If you haven’t tried Warp yet, you can download it using this button (heads up that this is Mac only for now):
And if you encounter any issues with our text rendering, let us know and we’ll look into it. (No guarantees on another blog post, though. 😛)
A valuable section to include in any design doc (or technical blog post), why did we land on this approach? What else did we try but ultimately discard?
One correctness improvement would be, for intermediate values like 0.42 (between the 0.33 and 0.66 sub-pixel alignments), to interpolate between the two nearest rasterized glyphs instead of simply using the single nearest glyph. While it would produce technically more correct results, it is significantly more difficult to implement - we need to read from two different rasterized glyphs, which could be located on different atlas textures. Either we need to add complexity to the code that sends instructions to the GPU (to ensure both textures are available) or we need to guarantee that all sub-pixel variants of a given glyph are part of the same texture. The latter is most easily addressed by rasterizing all sub-pixel variants the first time that any are needed, which eliminates the benefits of our lazy rasterization strategy. The added complexity and cost here didn’t outweigh the benefits of more-correct (but perceptually largely indistinguishable) rendering.
Another option for improved results would be using supersampling (yes, the same anti-aliasing technique mentioned earlier).
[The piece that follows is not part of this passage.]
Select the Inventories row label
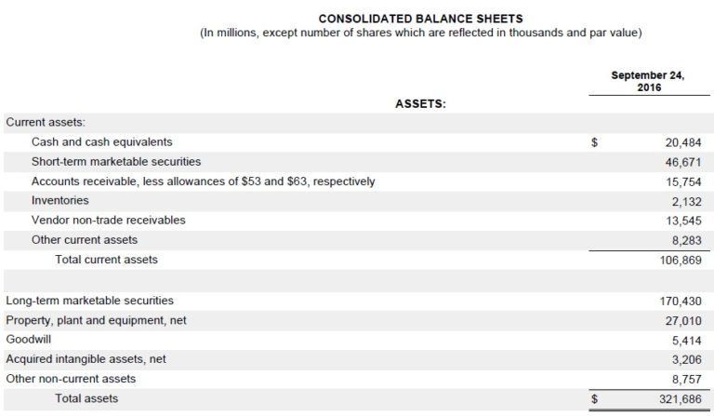This screenshot has height=416, width=714. coord(60,200)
When rasterizing the glyph, we could ask the rasterizer to scale up the vector horizontally by a factor of 3 (matching our chosen sub-pixel count) and produce a glyph bitmap that is 3x the normal width. When rendering the glyph, we would skip forward 3 pixels in the horizontal direction to account for the scale factor, as shown in the diagram below:
It turns out that this is more-or-less the same as the other alternative, but with the three glyphs interleaved with each other - the first column of each glyph (0.0, 0.33, 0.66), followed by the second column of each glyph (1.0, 1.33, 1.66), etc. The GPU shader code to read from the glyph atlas would be a bit simpler (we can read from the texture at a fractional horizontal position and let the GPU interpolate between adjacent pixels for us), but we’re still losing out on lazy rasterization, and the larger glyphs don’t fit as efficiently into the atlas. Again, while the results might end up being slightly better, the tradeoff isn’t worth it.